I think the main group holding out against it being socially acceptable is conservative Christians, most of whom consider this behaviour wrong (as I did). I know many consider this acceptance as a sign of the moral decline of society - that they have lost control, and that their respective nations are no longer “Christian nations”. Certainly during and after the same-sex marriage plebiscite in Australia there was lots of talk about protection of “religious freedoms”.

I suspect some would prefer it still to be a crime practised in secret. What it says about a religion when greater acceptance of fellow humans is considered moral decline is left as an exercise for the reader. But that can make “coming out” a very difficult process for some - it’s not much comfort having society as a whole accept it if your family won’t.

Recently Leo Varadkar, the Irish Taoiseach, was visiting Mike Pence, the US Vice President and conservative Christian, and he reflected on how Ireland had changed in his lifetime:

I lived in a country where if I’d tried to be myself at the time, it would have ended up breaking laws. But today, that is all changed. I stand here, leader of my country, flawed and human, but judged by my political actions, and not by my sexual orientation, my skin tone, gender or religious beliefs.

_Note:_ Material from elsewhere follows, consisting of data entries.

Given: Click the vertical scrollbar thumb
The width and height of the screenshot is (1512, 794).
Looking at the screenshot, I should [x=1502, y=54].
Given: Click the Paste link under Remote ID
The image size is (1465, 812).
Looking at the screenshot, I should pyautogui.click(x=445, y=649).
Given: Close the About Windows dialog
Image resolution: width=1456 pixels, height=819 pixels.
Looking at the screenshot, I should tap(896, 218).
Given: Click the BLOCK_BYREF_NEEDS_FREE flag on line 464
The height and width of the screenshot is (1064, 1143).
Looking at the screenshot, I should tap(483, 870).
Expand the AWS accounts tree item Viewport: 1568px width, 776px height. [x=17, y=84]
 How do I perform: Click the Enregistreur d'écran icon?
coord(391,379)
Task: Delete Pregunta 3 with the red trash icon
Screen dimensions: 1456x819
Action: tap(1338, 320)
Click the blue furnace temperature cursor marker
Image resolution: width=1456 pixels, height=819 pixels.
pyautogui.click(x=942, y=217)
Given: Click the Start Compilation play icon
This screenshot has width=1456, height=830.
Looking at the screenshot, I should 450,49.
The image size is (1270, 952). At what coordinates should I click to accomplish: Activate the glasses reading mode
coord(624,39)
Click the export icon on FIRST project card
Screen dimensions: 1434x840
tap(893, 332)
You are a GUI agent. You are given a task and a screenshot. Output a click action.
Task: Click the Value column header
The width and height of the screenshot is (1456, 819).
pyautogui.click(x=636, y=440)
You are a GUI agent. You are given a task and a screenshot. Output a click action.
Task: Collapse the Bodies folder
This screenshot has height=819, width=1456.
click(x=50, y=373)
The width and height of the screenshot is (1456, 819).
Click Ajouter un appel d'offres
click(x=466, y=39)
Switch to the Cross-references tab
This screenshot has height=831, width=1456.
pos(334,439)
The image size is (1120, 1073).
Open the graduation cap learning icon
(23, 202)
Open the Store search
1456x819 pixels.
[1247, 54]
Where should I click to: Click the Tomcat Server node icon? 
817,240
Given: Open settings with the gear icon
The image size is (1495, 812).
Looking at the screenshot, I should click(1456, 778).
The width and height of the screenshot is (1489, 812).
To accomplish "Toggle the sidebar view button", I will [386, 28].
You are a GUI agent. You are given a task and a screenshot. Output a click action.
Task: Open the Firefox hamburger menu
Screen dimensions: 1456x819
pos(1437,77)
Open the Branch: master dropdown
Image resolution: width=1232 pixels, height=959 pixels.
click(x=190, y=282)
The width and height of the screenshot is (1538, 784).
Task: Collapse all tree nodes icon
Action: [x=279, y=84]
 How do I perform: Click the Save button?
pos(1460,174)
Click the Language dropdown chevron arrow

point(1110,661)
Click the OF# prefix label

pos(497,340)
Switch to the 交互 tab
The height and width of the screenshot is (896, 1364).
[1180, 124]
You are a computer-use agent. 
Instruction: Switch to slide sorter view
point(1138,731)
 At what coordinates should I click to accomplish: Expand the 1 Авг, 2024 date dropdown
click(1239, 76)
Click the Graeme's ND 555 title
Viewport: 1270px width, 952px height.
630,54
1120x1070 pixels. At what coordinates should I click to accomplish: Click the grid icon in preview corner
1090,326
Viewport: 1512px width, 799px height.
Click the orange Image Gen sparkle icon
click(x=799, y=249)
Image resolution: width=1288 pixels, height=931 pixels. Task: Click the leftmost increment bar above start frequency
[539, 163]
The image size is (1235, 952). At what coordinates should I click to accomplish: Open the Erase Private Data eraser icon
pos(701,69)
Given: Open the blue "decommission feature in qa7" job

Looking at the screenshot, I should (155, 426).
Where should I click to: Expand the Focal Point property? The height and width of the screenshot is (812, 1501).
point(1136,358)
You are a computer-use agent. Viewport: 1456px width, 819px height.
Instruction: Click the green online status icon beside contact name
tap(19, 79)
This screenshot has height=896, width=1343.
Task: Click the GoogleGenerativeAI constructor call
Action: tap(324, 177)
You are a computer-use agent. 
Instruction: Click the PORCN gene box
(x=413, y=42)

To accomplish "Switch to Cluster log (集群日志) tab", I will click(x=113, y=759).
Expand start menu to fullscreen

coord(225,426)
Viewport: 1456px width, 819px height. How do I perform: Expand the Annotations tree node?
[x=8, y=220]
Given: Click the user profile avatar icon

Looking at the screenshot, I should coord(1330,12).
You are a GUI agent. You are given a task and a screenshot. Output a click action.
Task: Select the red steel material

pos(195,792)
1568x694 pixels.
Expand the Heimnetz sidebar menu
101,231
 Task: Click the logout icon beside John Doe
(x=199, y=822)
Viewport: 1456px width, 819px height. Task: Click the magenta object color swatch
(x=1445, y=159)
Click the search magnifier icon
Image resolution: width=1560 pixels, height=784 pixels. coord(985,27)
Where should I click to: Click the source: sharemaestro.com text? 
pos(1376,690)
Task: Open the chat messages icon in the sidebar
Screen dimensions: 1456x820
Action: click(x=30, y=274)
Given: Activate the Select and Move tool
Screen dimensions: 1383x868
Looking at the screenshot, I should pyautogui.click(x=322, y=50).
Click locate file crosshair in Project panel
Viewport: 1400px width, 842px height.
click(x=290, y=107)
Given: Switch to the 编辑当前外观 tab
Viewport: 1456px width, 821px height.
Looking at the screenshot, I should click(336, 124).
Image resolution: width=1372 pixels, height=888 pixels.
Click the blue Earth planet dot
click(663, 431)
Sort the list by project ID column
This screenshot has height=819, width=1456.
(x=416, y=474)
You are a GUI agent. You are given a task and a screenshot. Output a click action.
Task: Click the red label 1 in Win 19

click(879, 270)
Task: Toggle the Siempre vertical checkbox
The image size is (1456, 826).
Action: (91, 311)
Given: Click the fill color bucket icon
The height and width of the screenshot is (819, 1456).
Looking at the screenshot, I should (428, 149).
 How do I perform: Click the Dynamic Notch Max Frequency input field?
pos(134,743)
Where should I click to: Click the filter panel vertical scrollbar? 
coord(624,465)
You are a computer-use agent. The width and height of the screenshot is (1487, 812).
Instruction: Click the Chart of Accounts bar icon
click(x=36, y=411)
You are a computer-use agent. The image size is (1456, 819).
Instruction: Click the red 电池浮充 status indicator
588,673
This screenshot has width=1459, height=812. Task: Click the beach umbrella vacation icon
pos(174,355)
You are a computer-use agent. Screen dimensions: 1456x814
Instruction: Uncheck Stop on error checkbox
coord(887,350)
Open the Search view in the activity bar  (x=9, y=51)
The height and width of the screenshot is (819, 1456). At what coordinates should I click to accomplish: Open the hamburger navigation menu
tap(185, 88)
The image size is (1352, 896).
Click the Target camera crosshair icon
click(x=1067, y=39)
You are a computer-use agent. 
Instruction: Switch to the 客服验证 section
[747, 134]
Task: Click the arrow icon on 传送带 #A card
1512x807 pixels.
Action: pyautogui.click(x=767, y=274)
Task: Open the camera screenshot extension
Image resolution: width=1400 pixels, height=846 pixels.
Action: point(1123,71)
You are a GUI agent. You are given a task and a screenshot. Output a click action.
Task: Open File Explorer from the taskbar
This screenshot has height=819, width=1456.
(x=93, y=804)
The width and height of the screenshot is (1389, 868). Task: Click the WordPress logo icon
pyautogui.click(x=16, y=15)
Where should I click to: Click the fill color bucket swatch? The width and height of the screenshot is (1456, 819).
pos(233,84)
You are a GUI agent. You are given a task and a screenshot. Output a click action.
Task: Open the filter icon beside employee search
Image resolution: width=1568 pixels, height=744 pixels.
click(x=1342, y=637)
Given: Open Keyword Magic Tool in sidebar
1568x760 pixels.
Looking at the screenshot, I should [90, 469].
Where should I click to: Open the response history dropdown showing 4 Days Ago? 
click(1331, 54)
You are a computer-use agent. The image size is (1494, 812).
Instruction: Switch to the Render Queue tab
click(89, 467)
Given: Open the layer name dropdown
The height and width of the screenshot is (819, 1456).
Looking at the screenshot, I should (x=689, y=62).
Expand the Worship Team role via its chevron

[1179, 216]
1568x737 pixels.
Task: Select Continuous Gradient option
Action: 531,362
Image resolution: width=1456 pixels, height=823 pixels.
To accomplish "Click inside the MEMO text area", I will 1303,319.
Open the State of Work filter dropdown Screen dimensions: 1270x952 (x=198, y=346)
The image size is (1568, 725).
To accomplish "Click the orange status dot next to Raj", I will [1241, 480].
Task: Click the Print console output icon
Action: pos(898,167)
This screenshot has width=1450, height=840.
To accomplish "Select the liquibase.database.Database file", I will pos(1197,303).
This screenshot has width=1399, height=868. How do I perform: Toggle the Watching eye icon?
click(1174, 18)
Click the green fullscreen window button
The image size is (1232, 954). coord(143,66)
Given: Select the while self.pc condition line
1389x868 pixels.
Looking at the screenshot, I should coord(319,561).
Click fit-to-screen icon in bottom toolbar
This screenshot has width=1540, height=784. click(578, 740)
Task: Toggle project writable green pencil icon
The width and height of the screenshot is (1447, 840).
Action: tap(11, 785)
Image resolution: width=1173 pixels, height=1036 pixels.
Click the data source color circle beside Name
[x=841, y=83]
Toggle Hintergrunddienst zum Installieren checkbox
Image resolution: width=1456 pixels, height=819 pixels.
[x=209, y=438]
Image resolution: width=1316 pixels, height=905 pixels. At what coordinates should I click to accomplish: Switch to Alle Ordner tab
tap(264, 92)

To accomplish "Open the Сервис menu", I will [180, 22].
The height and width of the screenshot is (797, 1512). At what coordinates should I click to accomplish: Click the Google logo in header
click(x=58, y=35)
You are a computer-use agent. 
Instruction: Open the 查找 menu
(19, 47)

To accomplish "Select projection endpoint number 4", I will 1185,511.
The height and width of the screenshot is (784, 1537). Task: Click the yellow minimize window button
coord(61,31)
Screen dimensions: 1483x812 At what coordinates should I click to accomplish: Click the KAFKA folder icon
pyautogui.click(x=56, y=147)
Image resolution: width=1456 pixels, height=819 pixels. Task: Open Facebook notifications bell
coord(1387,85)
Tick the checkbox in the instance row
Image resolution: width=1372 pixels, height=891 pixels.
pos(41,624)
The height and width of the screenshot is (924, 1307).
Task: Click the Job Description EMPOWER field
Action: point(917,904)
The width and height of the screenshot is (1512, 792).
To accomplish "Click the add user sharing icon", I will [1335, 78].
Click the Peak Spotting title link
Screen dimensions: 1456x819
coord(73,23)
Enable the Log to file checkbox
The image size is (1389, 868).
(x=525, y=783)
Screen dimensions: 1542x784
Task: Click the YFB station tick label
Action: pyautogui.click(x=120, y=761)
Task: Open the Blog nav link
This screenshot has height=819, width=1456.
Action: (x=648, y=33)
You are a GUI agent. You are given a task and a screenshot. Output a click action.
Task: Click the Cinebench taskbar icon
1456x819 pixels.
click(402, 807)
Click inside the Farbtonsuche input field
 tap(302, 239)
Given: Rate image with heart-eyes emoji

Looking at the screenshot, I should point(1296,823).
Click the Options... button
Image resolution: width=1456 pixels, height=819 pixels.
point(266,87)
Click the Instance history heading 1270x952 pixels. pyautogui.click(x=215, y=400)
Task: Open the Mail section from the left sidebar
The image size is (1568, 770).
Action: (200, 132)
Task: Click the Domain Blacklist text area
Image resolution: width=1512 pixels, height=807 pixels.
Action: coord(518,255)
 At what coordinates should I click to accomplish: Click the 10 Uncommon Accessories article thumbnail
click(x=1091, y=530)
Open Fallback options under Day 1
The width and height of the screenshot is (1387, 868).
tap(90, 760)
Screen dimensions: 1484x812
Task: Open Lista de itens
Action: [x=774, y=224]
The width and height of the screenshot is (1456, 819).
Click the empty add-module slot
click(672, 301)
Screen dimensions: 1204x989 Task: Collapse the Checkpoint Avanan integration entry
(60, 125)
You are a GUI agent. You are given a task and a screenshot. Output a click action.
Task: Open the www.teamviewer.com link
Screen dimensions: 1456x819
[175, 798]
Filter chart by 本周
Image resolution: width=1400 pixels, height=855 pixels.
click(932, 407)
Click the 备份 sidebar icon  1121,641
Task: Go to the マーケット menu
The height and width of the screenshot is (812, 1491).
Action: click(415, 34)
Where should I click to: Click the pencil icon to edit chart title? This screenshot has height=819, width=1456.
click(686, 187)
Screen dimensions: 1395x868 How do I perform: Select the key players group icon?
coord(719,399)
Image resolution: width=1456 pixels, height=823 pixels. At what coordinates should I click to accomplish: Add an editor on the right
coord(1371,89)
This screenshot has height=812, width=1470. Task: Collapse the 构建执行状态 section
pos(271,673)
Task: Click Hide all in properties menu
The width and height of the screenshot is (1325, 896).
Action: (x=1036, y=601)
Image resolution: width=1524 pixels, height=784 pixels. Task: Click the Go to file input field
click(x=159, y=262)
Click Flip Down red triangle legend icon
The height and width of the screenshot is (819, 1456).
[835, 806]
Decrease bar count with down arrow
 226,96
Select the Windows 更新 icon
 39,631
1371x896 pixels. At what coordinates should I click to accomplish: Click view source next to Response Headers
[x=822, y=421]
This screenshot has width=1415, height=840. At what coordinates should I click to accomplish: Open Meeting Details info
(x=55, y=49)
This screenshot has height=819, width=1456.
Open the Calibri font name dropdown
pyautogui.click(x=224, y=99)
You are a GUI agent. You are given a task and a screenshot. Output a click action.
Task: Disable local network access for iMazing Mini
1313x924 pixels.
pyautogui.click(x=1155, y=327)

That was the situation Alan Turing was facing: just being himself in his own home did end up breaking the law.

I referred before to the McCarthy era, when gay and lesbian people were fired en masse because they were considered a security risk. While this was unjust and unfairly cast them as subversive and a threat to the American way of life, there was also a certain logic to it. It was thought that people in the closet could be more easily blackmailed into working for the Soviets. Firing them might force them out of the closet and ruin their lives, but it also might keep the US safer.

However, there was another way to address this potential security risk. Working towards decriminalisation and greater acceptance by society could have reduced the security risk and improved their lives. Fortunately, that seems to be the path we are on now. I don’t think anyone who hasn’t already decided LGBT is inherently evil could look at our society today and say we are worse off for this acceptance.